● Given records:
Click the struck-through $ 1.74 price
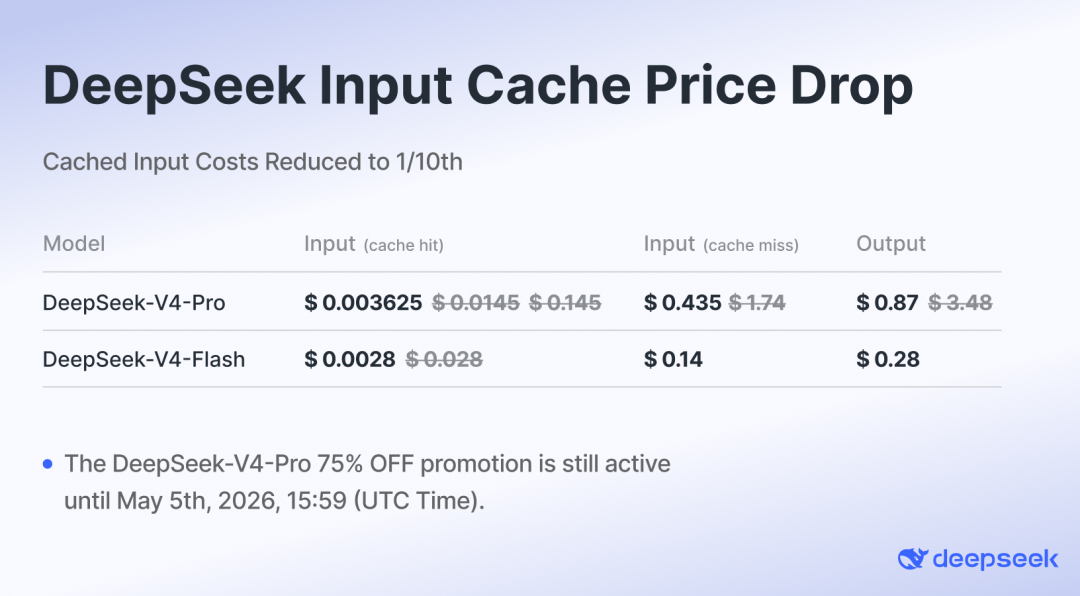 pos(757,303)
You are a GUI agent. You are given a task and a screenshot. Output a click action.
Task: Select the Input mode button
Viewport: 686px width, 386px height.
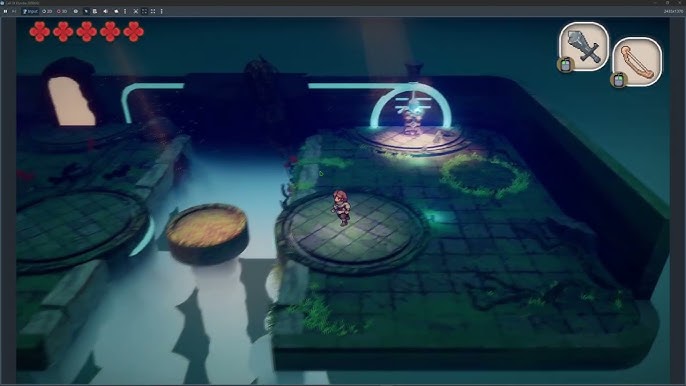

--

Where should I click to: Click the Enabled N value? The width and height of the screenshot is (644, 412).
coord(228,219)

--

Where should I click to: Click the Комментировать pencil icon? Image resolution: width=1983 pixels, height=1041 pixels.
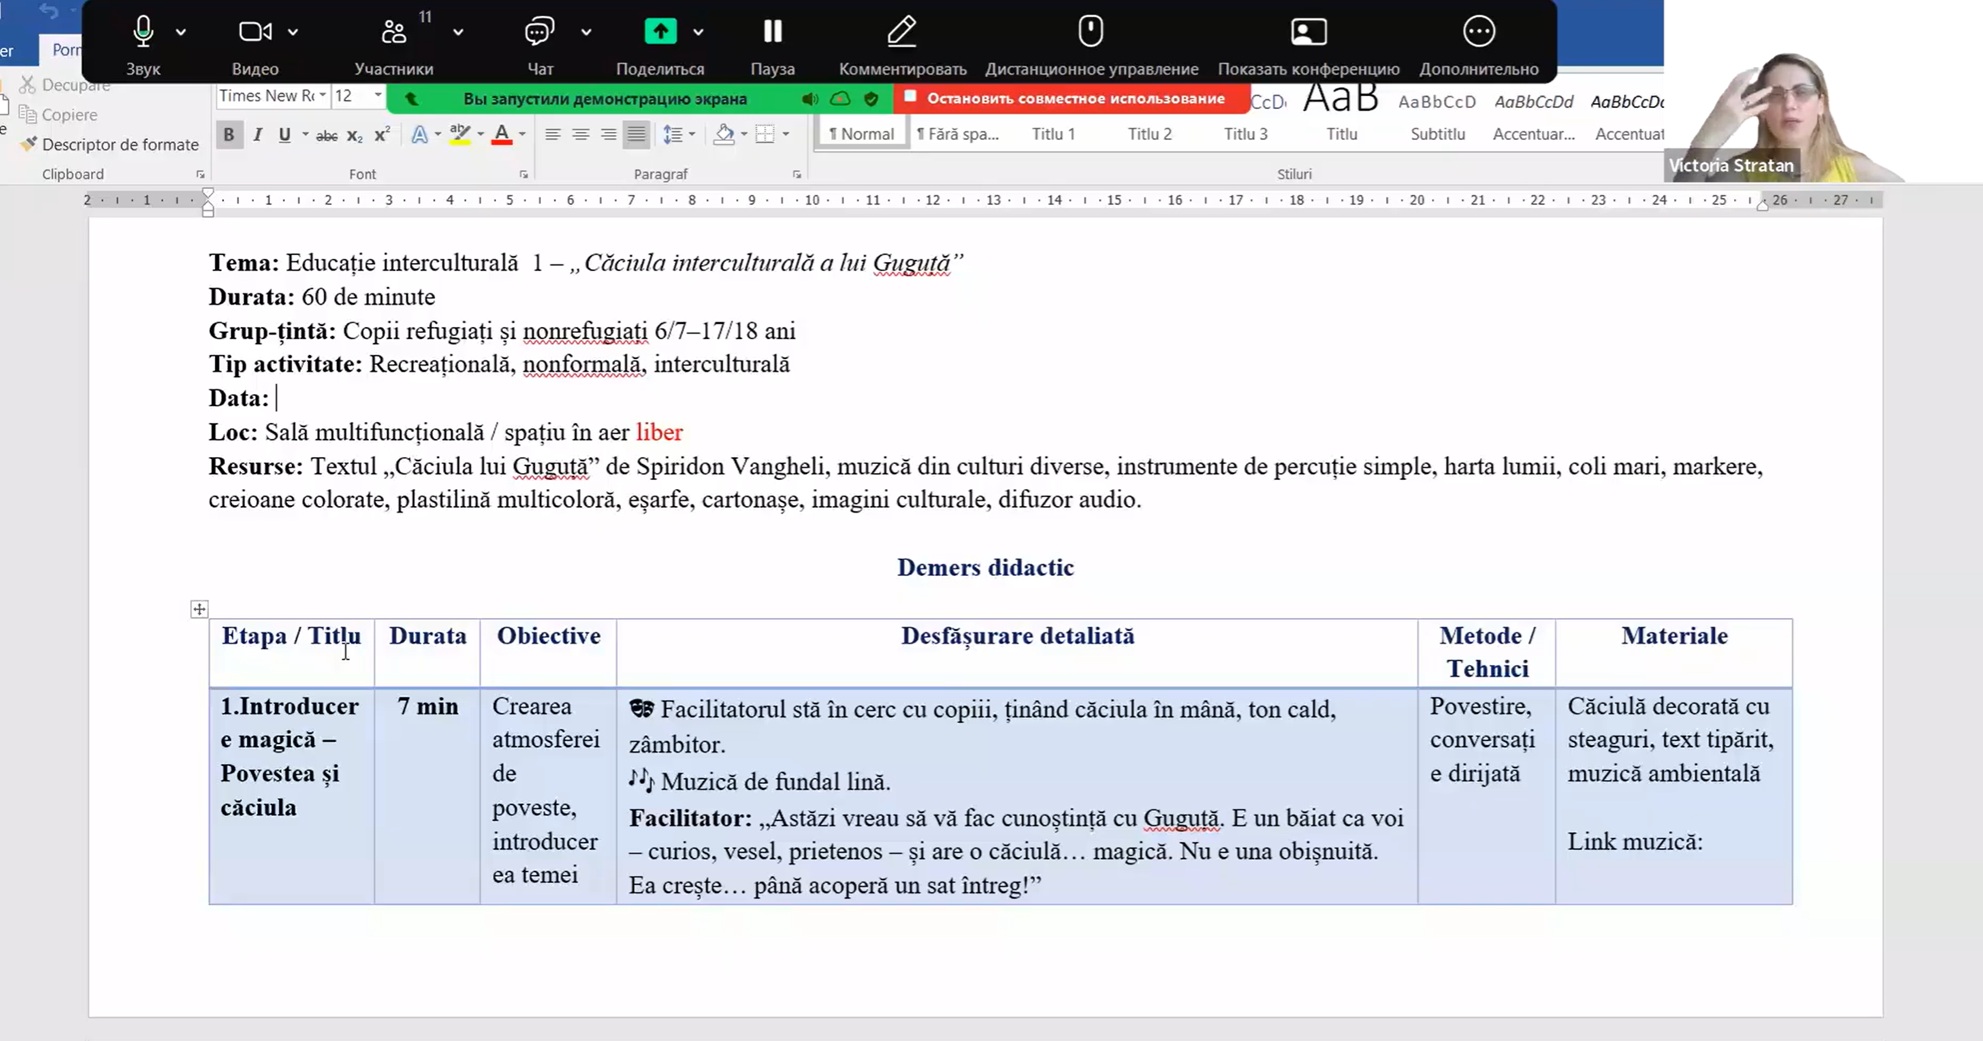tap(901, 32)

● Work request: Look above for the line with "Task: Select the Input mode button" and the line with "Viewport: 686px width, 386px height.", and reproduce exactly those two lines plus every line between, nothing more.

● Response to the exercise:
Task: Select the Input mode button
Viewport: 686px width, 386px height.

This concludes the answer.